__INSTRUKSI TUGAS 1__
Ringkaslah paragraf dalam teks sumber yang diawali "Di Indonesia walaupun hingga hari ini" menjadi daftar poin yang tetap memuat fakta-fakta utamanya.

__TEKS SUMBER__

BAITUROKHIM, Psikolog

Arus Legalisasi LGBT Dunia dan Indonesia

mediabogor.com, Bogor – Dalam perjalanannya, komunitas LGBT baik secara nasional ataupun internasional senantiasa berusaha mendapatkan pengakuan legal dari negara. Mereka menuntut pengakuan dan hak yang sama dengan sesama warga negara. No discrimination. Dengan alasan HAM mereka menuntut persamaan sebagaimana manusia normal non-LGBT. Di kancah internasional setidaknya ada 22 negara telah melegalkan LGBT dan melindunginya. Karena telah legal maka mereka juga melakukan akad perkawinan, pesta perkawinan, hidup satu rumah, dst. Bahkan dengan bebasnya mereka menyerukan, membina, dan mengembangkan LGBT.

Negara negara internasional yang telah melegalkan LBGBT terus bertambah. Hingga tahun 2015 ini sudah ada 22 negara. Negara negara tersebut adalah : Norwegia (1993); Belanda (1996); Belgia (2003); Spanyol (2006); Kanada (2005); Afrika Selatan (2006); Swedia (2008); Portugal (2009); Meksiko (2009); Islandia (2010); Argentina (2010); Uruguay (2010); Denmark (2013); Inggeris dan Wales (2013); Brazil (2013); Selandia baru (2013); Perancis (2013); Luksemburg (2014); Finlandia (20140; Skotlandia (2014); Irlandia (2015); Amerika Serikat (2015). Sumber: Forbes/Umdah.co/ Swadeka.com/NewIndianExpress.com/Telegraph.co.uk

Di Indonesia walaupun hingga hari ini (tahun 2018) DPR belum mengetuk palu pengesahan undang undang LGBT namun gelombang tuntutan itu semakin membesar. Perlu diketahui bahwa di Indonesia draft undang undang LGBT telah dimasukan ke lembaga legeslatif sejak tahun 1995. Namun saat itu ditolak untuk dibahas karena dirasa sangat tabu. Demikian kata Nyonya Irjen Wiek Djatmiko–mantan anggota DPR-RI era tahun 1995. Namun demikian, perjuangan untuk legalisasi LGBT hingga kini terus berlanjut. Kini, tuntutan untuk melagalisasi LGBT semakin menjadi arus kuat di kalangan parlemen Indonesia. Beberapa waktu lalu Ketua MPR, Zulkifli Hasan telah menyatakan bahwa ada lima fraksi di DPR yang mendukung LGBT. Demikian juga ungkapan Mahfudz MD bahwa banyak anggota DPR yang mendukung legalisasi LGBT. Walaupun pernyataan anggota DPR dari Komisi VIII Sodik Mujdjahid bahwa masih belum pasti apakah pendapat anggota DPR itu pribadi atau mewakili partai. Sementara itu Arsul Sani dari Partai Persatuan Pembangunan (PPP) mengatakan bahwa LGBT akan dimasukkan dalam ranah pidana.

__DATA MASUKAN__
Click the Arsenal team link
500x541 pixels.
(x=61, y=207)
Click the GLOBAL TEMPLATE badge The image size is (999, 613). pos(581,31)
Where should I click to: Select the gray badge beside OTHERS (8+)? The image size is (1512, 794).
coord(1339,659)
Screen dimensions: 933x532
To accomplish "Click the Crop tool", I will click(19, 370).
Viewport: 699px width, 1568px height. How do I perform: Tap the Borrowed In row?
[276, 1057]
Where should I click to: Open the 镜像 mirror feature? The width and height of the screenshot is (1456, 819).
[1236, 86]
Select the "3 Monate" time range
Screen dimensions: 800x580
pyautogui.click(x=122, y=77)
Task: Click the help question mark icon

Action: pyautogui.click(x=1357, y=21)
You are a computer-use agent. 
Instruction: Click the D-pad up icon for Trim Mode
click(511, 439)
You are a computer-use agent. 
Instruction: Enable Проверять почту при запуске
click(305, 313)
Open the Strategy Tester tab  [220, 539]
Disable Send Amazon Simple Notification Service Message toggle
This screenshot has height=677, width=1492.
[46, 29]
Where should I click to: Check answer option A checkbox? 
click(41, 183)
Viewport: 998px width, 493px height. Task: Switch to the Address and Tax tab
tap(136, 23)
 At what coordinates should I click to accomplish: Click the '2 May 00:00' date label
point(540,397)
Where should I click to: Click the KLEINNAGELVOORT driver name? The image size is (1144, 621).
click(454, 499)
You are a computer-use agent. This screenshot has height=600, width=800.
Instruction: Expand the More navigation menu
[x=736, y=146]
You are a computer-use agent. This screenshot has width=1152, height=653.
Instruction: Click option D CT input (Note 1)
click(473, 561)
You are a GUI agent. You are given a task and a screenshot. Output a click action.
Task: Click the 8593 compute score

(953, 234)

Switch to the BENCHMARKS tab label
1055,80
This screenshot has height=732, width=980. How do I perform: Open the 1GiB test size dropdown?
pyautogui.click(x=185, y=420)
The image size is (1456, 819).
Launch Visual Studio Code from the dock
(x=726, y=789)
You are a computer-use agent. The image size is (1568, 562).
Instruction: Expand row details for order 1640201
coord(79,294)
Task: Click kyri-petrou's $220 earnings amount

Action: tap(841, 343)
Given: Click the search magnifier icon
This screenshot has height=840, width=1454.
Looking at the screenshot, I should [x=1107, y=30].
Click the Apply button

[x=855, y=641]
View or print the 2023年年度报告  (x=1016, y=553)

__INSTRUKSI TUGAS 2__
Ulangi tanpa perubahan baris-baris entri di atas, mulai dari awal entri dan berakhir pada baris yang memuat "Action: tap(841, 343)".

__JAWABAN AKHIR 1__
- Hingga tahun 2018, DPR belum mengesahkan undang-undang LGBT. Meski begitu, gelombang tuntutan legalisasi semakin membesar.
- Draf undang-undang LGBT sudah dimasukkan ke lembaga legislatif sejak 1995. Draf itu ditolak untuk dibahas karena dianggap sangat tabu, menurut Nyonya Irjen Wiek Djatmiko, mantan anggota DPR-RI era 1995.
- Perjuangan legalisasi terus berlanjut, dan tuntutannya kini menjadi arus kuat di kalangan parlemen.
- Ketua MPR Zulkifli Hasan menyatakan ada lima fraksi di DPR yang mendukung LGBT.
- Mahfudz MD menyebut banyak anggota DPR mendukung legalisasi LGBT.
- Sodik Mujdjahid dari Komisi VIII menyatakan belum pasti apakah pendapat anggota DPR itu bersifat pribadi atau mewakili partai.
- Arsul Sani dari PPP mengatakan LGBT akan dimasukkan ke ranah pidana.

__JAWABAN AKHIR 2__
Click the Arsenal team link
500x541 pixels.
(x=61, y=207)
Click the GLOBAL TEMPLATE badge The image size is (999, 613). pos(581,31)
Where should I click to: Select the gray badge beside OTHERS (8+)? The image size is (1512, 794).
coord(1339,659)
Screen dimensions: 933x532
To accomplish "Click the Crop tool", I will click(19, 370).
Viewport: 699px width, 1568px height. How do I perform: Tap the Borrowed In row?
[276, 1057]
Where should I click to: Open the 镜像 mirror feature? The width and height of the screenshot is (1456, 819).
[1236, 86]
Select the "3 Monate" time range
Screen dimensions: 800x580
pyautogui.click(x=122, y=77)
Task: Click the help question mark icon

Action: pyautogui.click(x=1357, y=21)
You are a computer-use agent. 
Instruction: Click the D-pad up icon for Trim Mode
click(511, 439)
You are a computer-use agent. 
Instruction: Enable Проверять почту при запуске
click(305, 313)
Open the Strategy Tester tab  [220, 539]
Disable Send Amazon Simple Notification Service Message toggle
This screenshot has height=677, width=1492.
[46, 29]
Where should I click to: Check answer option A checkbox? 
click(41, 183)
Viewport: 998px width, 493px height. Task: Switch to the Address and Tax tab
tap(136, 23)
 At what coordinates should I click to accomplish: Click the '2 May 00:00' date label
point(540,397)
Where should I click to: Click the KLEINNAGELVOORT driver name? The image size is (1144, 621).
click(454, 499)
You are a computer-use agent. This screenshot has height=600, width=800.
Instruction: Expand the More navigation menu
[x=736, y=146]
You are a computer-use agent. This screenshot has width=1152, height=653.
Instruction: Click option D CT input (Note 1)
click(473, 561)
You are a GUI agent. You are given a task and a screenshot. Output a click action.
Task: Click the 8593 compute score

(953, 234)

Switch to the BENCHMARKS tab label
1055,80
This screenshot has height=732, width=980. How do I perform: Open the 1GiB test size dropdown?
pyautogui.click(x=185, y=420)
The image size is (1456, 819).
Launch Visual Studio Code from the dock
(x=726, y=789)
You are a computer-use agent. The image size is (1568, 562).
Instruction: Expand row details for order 1640201
coord(79,294)
Task: Click kyri-petrou's $220 earnings amount

Action: tap(841, 343)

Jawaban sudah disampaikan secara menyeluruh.